Der größte Elektrolaster der Welt

Der Muldenkipper eDumper ist das grösste Elektrofahrzeug der Welt und steht seit dem 20. April im Steinbruch im Einsatz.

E-Mobilität Baumaschinen Fahrzeuge Komatsu

Das grösste Elektroauto der Welt mit 58 Tonnen Leergewicht und 65 Tonnen Zuladung hört auf den Namen „Lynx“ (deutsch: Luchs) getauft und hat im Steinbruch der Vigier Ciment seine Arbeit aufgenommen.

Der in den vergangenen 18 Monaten konzipierte Elektromuldenkipper ist ein Beispiel für gelungene angewandte Forschung in der Schweiz. Diese interdisziplinäre Zusammenarbeit sorgt für gleich drei Weltrekorde. Der eDumper ist das grösste und stärkste batteriebetriebene Elektro-Radfahrzeug der Welt.

Dazu wurde ihm die grösste je für ein Elektrofahrzeug hergestellte Batterie eingebaut, welche mit 4.5 Tonnen so schwer wie zwei komplette PKWs ist. Noch nie hat zudem ein vergleichbares Fahrzeug eine derart grosse Menge an CO2 einsparen können. Der eDumper wird die nächsten 10 Jahre jährlich über 300'000 Tonnen transportieren. Das Fahrzeug spart in den kommenden 10 Jahren nach vorläufigen Berechnungen bis zu 1300 Tonnen CO2 und 500'000 Liter Diesel ein.

Wer bremst, gewinnt!

Der eDumper wird Kalk- und Mergelgesteine aus einem höher gelegenen Abbaugebiet in eine tiefergelegene Verarbeitungsanlage transportieren. Bei der voll beladenen Talfahrt werden die Batterien mittels Rekuperation der Bremsenergie geladen. Der so erzeugte Strom reicht nach vorläufigen Berechnungen für die unbeladene Rückfahrt bergauf ins Abbaugebiet weitgehend aus. Er wäre damit ein Null-Energie-Fahrzeug. Wie die Energiebilanz des eDumper genau ausfällt, sollen Untersuchungen im Alltagsbetrieb während der nächsten Monate zeigen.

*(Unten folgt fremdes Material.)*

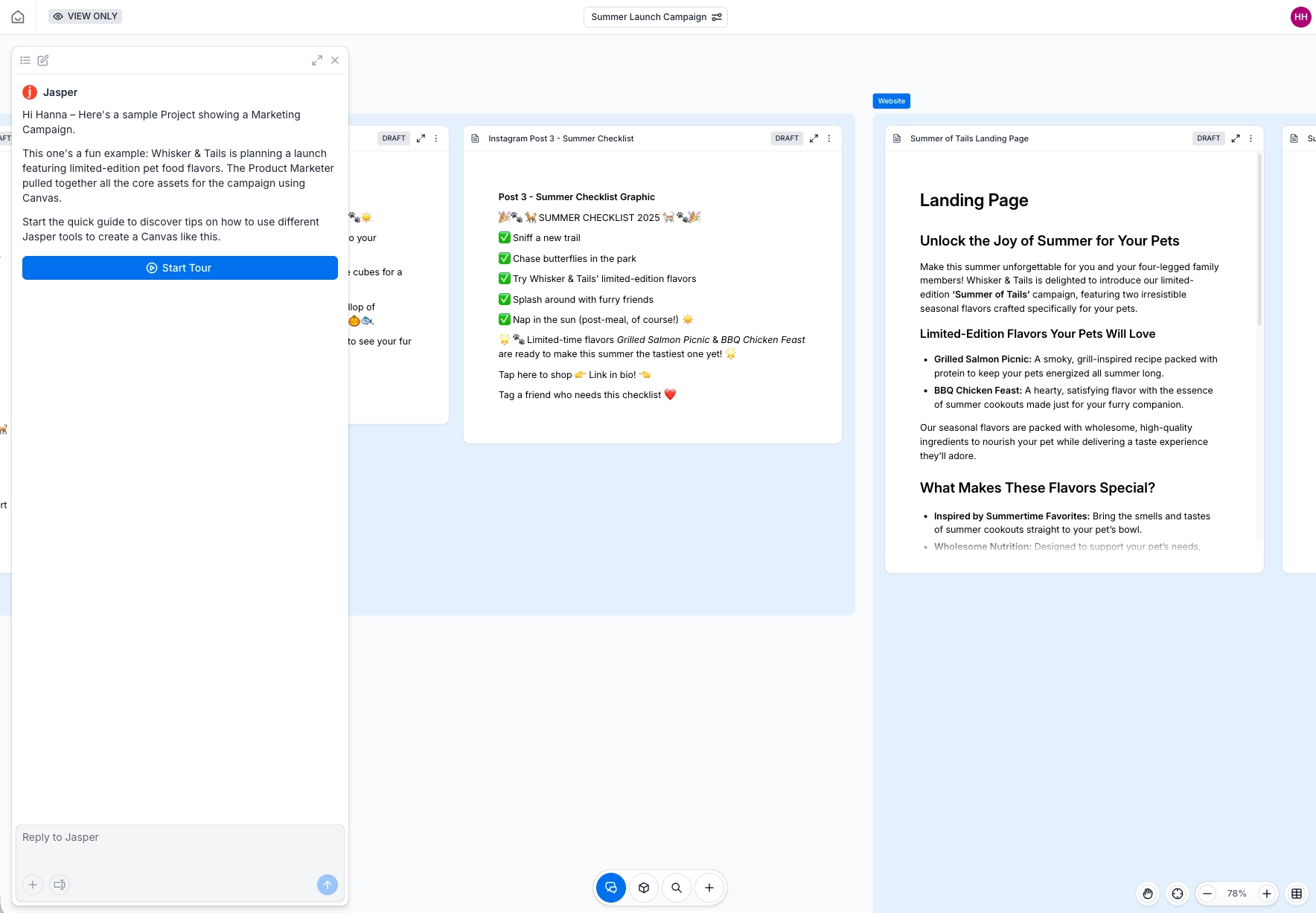Open the HH user avatar menu

coord(1300,17)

Vom Dieselmotor zum Elektroantrieb

Der umweltfreundliche eDumper wurde auf Basis eines diesel-betriebenen Muldenkippers des Typs Komatsu HD 605-7 komplett neu aufgebaut. Um den Elektroantrieb optimal zu dimensionieren, haben Forschende der Berner Fachhochschule am Institut für Energie- und Mobilitätsforschung IEM das herkömmliche Modell mit vielerlei Sensoren bestückt, damit zahlreiche Messdaten gewonnen werden konnten. Unter anderem das nötige Drehmoment an der Kardanwelle sowie die Leistungsabgabe des Motors zusammen mit dem jeweiligen Fahrzustand und den GPS-Daten des Fahrzeugs gemessen.

Das BFH-Zentrum Energiespeicherung befasste sich daraufhin mit der Evaluation geeigneter Batteriezellen und der Kühlung eines Batteriemoduls. So wurden die passenden Li-Ionen-Zellen herausgesucht und eines der mit den ausgewählten Batteriezellen konfektionierten Batteriemodule in einer speziellen, in einem Schiffscontainer untergebrachten Testanlage, geprüft.

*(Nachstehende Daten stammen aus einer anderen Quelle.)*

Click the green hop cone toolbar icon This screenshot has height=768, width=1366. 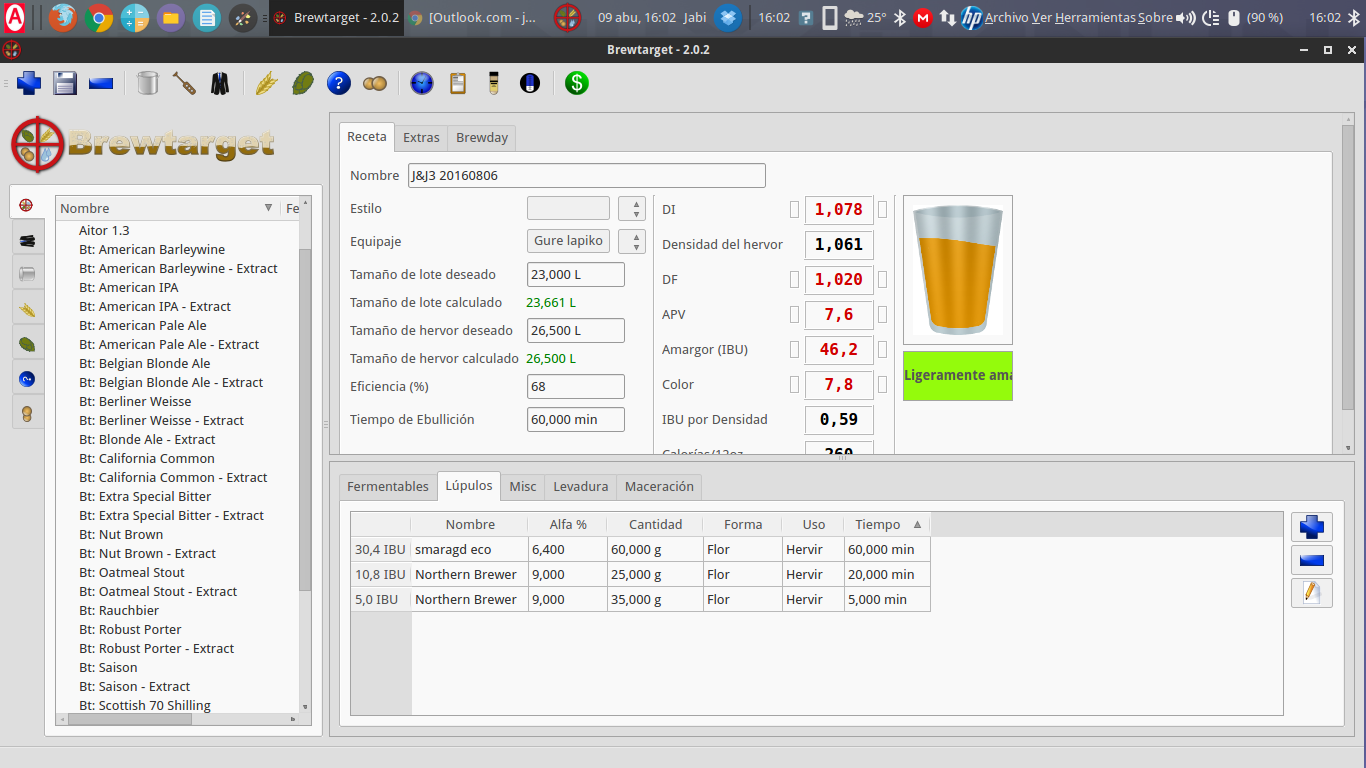(302, 84)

Um die Langlebigkeit und Robustheit der Technik zu gewährleisten, wurden von der Interstaatlichen Hochschule für Technik Buchs Erschütterungen des Diesel-Muldenkippers im realen Einsatz und die Wärmeabgabe der Batteriezellen des künftigen eDumpers untersucht. Dieses Forscherteam konzipierte auch das Thermomanagement für das Batteriepaket, berechnete die nötige Stärke der Batteriehalterung und die Auslegung der Schweissnähte. Ihm obliegt auch die Überwachung der eDumper-Batterie im realen Einsatz.

Damit die Brandsicherheit einer derart grossen Batteriezelle gewährleistet ist, überprüfte die Materialforschungsanstalt Empa das Verhalten der verwendeten Li-Ionenzellen im Falle eines Kurzschlusses oder einer mechanischen Beschädigung. Nie zuvor ist ein Landfahrzeug mit einem solch gewaltigen Akkupaket bestückt worden. Der eDumper ist nun so konstruiert, dass eine „durchgehende“ Zelle keine Nachbarzellen in Mitleidenschaft ziehen kann.